Lung Function Reduced in LOPD Despite Long-term Myozyme Use
Despite treatment for years with Myozyme (alglucosidase alfa) — marketed in the U.S. as Lumizyme — people with late-onset Pompe disease (LOPD) still develop airway abnormalities and experience reduced lung function, a small Taiwanese retrospective study shows.
While none of the five patients in the study required a ventilator or feeding tube, all developed respiratory complications to include sleep disorder breathing.
According to the researchers, regular monitoring of pulmonary function, including visualization of the deep airways using a flexible bronchoscope, may allow for early diagnosis and intervention to lessen lung function decline.
The study, “Airway abnormalities and pulmonary complications in long-term treated late-onset Pompe disease: Diagnostic and interventional by flexible bronchoscopy,” was published in the journal Pediatric Pulmonology.
Pompe disease is characterized by the excessive accumulation of glycogen, a sugar molecule, inside cells. This buildup is caused by the lack of an enzyme called acid alpha-glucosidase (GAA).
Late-onset Pompe, a form of the disorder that develops during childhood or adulthood, is usually linked with breathing problems as the disease progresses.
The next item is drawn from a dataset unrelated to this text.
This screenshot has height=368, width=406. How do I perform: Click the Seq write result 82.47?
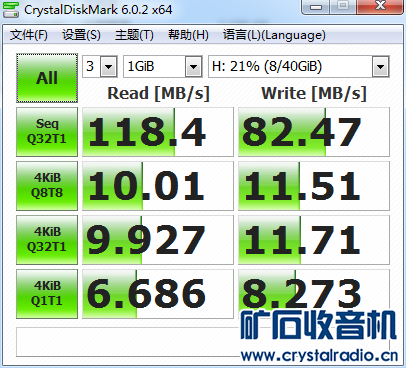314,132
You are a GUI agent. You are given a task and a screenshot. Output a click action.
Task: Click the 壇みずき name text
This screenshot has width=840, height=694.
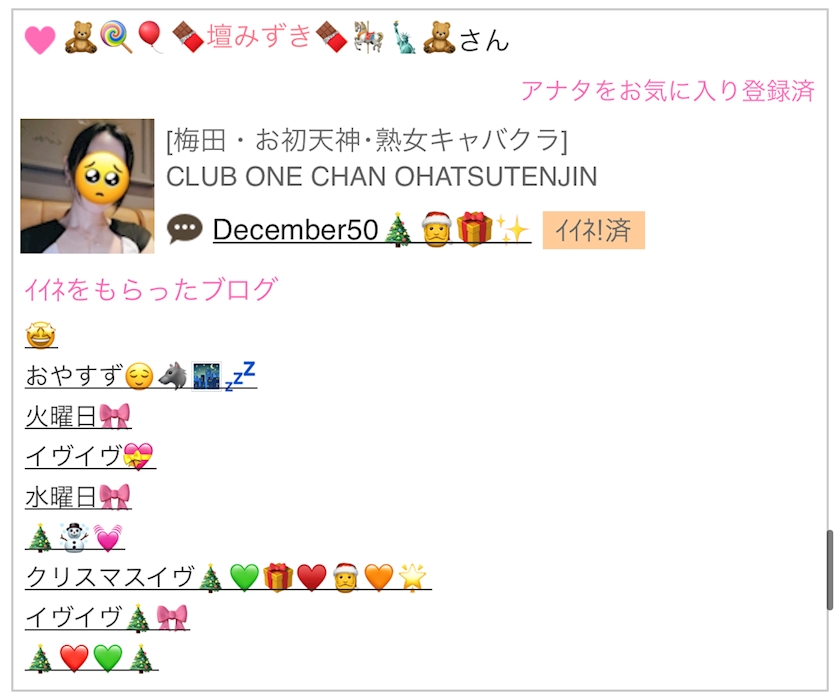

People with LOPD may be treated with Sanofi Genzyme’s Myozyme, an enzyme replacement therapy (ERT) approved for Pompe in the EU and other countries. ERT provides patients a form of the GAA enzyme they are missing and is currently the standard treatment for the disease.
However, according to prior studies, abnormalities in the airways are still seen in LOPD patients receiving long-term treatment with Myozyme.
Now, in a retrospective study, researchers in Taiwan evaluated airway abnormalities in such patients using a bronchoscope — a long, thin tube enclosing a fiber optic system and a light source that is used to examine the breathing passages.
In total, the team tested five LOPD patients — three males and two females, whose mean age at diagnosis was 12.7 years — followed at the Taipei Veterans General Hospital, in Taiwan. The patients had been treated with Myozyme since 2012 and were followed for a mean of six years (range from three to 8.5 years).
All patients were evaluated using a flexible bronchoscope. Lung function tests and sleep evaluations were performed either every six months or annually, depending on the individual patient’s respiratory status, to evaluate the degree of respiratory compromise.
Data showed that while no patient required respiratory assistance with invasive ventilators or feeding tubes through the end of the study, all of them developed respiratory complications, including respiratory distress and sleep disorder breathing. One patient required a wheelchair for daily life.
Lung function for all of the patients was stable during the first five years following Myozyme treatment, but function did deteriorate after that point for two patients. All patients showed signs of decreased or inadequate breathing (hypoventilation) during sleep.
The evaluations using the bronchoscope showed all five had narrowed nasal tracts and an oral cavity with a compromised oropharynx — the middle part of the throat. Also present was mild tracheomalacia, a rare condition characterized by the softening of the cartilage of the windpipe. The five also had a mild reduction in the cartilage support of the smaller airways, which is a condition called bronchomalacia.
Thick sputum was found for one patient, with further analysis proving positive for infection with the bacteria Klebsiella pneumoniae, known to cause pneumonia, among other conditions.
Overall, all patients in the study had varying degrees of airway collapsibility, pulmonary complications, and sleep apnea syndrome despite years of Myozyme treatment, the researchers found.
Based on these findings, the team concluded that “LOPD patients who have received long‐term and regular treatment still presented with different severities of airway abnormalities and pulmonary complications,” they wrote, noting that “the respiratory condition continued to deteriorate along the time.”
Furthermore, compared with patients with infantile-onset Pompe — whose disease manifests and is diagnosed in the first few months of life — LOPD patients had worse airway and pulmonary complications.
“The pulmonary complications seem more obvious than those observed in patients with infantile-onset Pompe disease, which might be related to the late diagnosis and treatment,” the team wrote.
On average, the data show, it took more than three years, on average, from symptoms onset to a confirmed diagnosis for each of the patients.
“For Pompe patients, it is important to regularly follow‐up on the respiratory conditions, which are better evaluated by dynamic imaging studies or functional tests,” the researchers wrote, suggesting that a flexible bronchoscope “could be an effective tool for early diagnosing and doing interventions at the same time.”
“Early diagnosis of respiratory dysfunction is a critical prognostic factor of the longterm outcome of treated LOPD patients,” the team concluded.